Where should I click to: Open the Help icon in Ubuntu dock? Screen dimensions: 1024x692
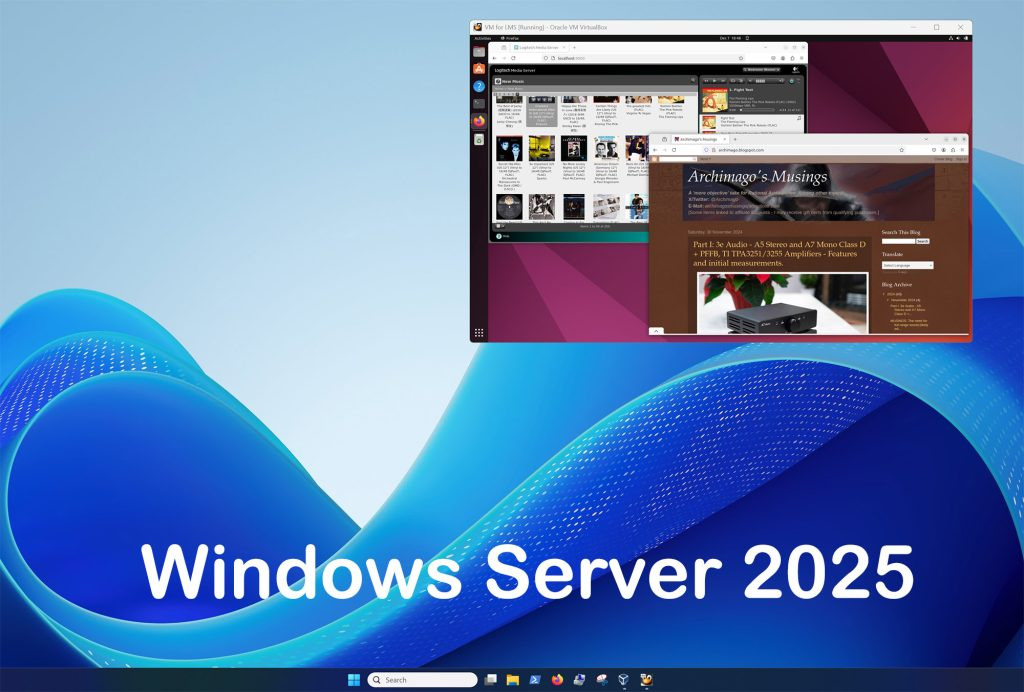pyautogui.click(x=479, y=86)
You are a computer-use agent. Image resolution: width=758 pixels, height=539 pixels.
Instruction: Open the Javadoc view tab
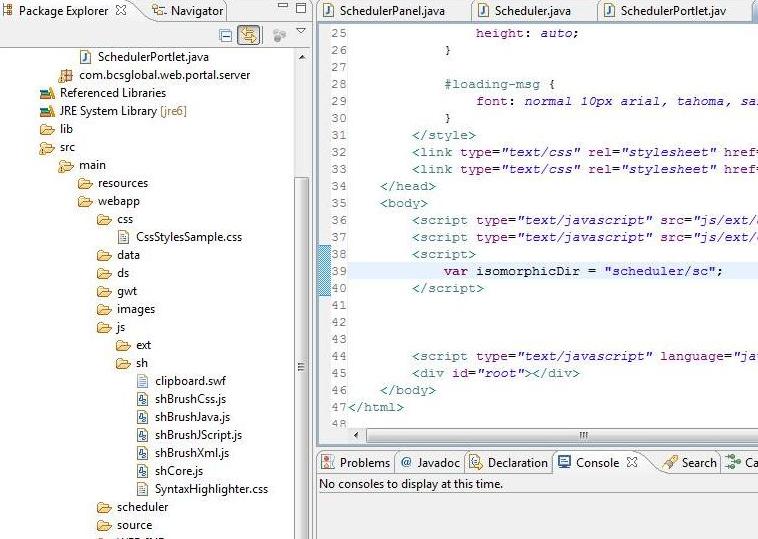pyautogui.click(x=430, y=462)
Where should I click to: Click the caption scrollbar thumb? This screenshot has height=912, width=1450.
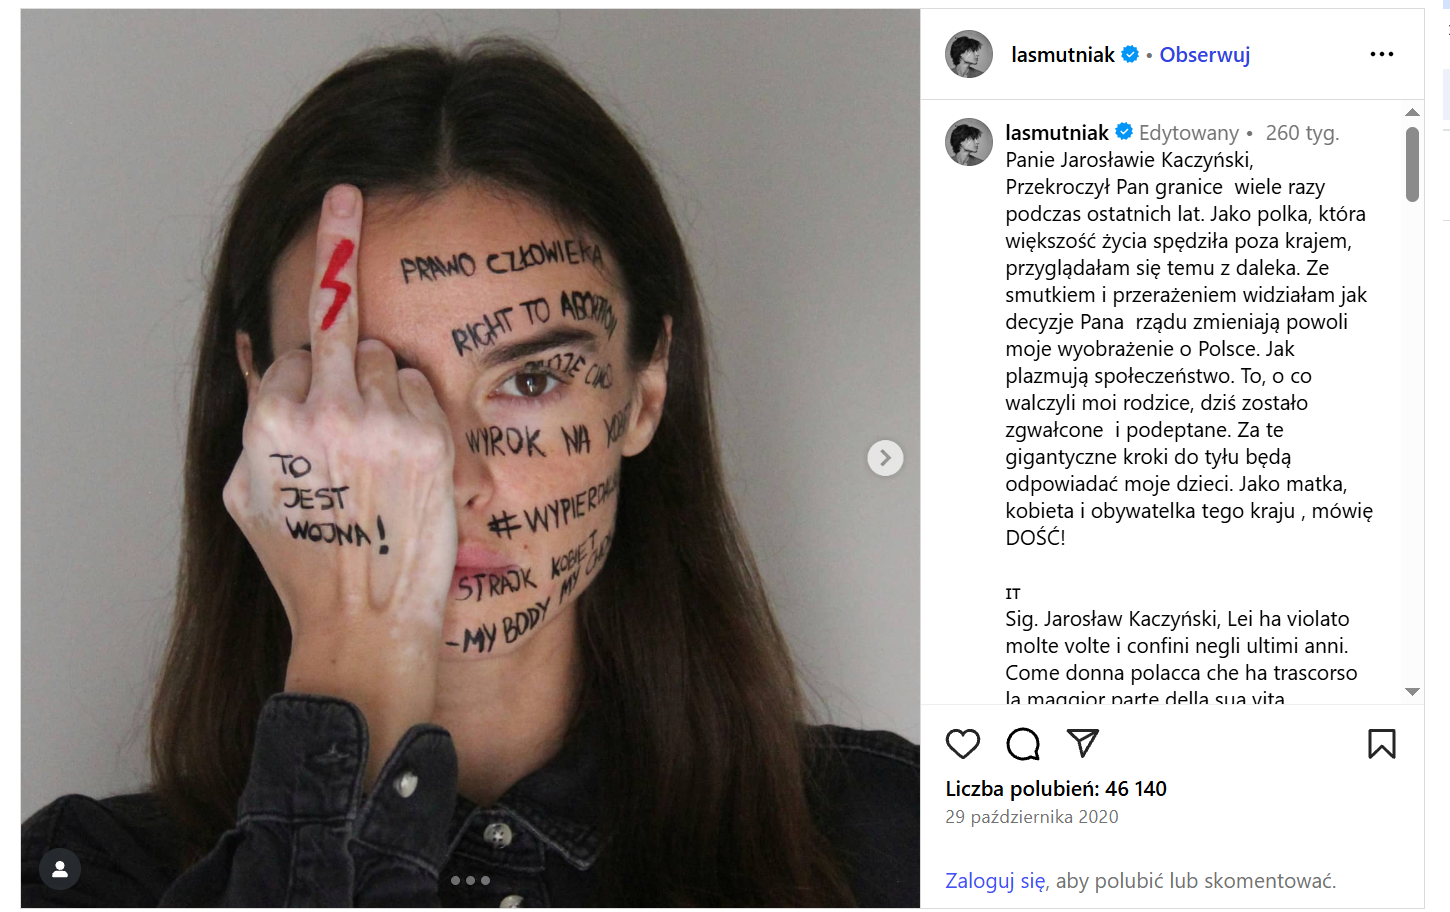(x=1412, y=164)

•••••

Exercise aim:
A faithful reproduction of every entry, with no pictures, is the expected answer.

Answer to the problem:
Where should I click to: Open the Help icon in Ubuntu dock? Screen dimensions: 1024x692
pyautogui.click(x=479, y=86)
You are a computer-use agent. Image resolution: width=758 pixels, height=539 pixels.
Instruction: Open the Javadoc view tab
pyautogui.click(x=430, y=462)
Where should I click to: Click the caption scrollbar thumb? This screenshot has height=912, width=1450.
(x=1412, y=164)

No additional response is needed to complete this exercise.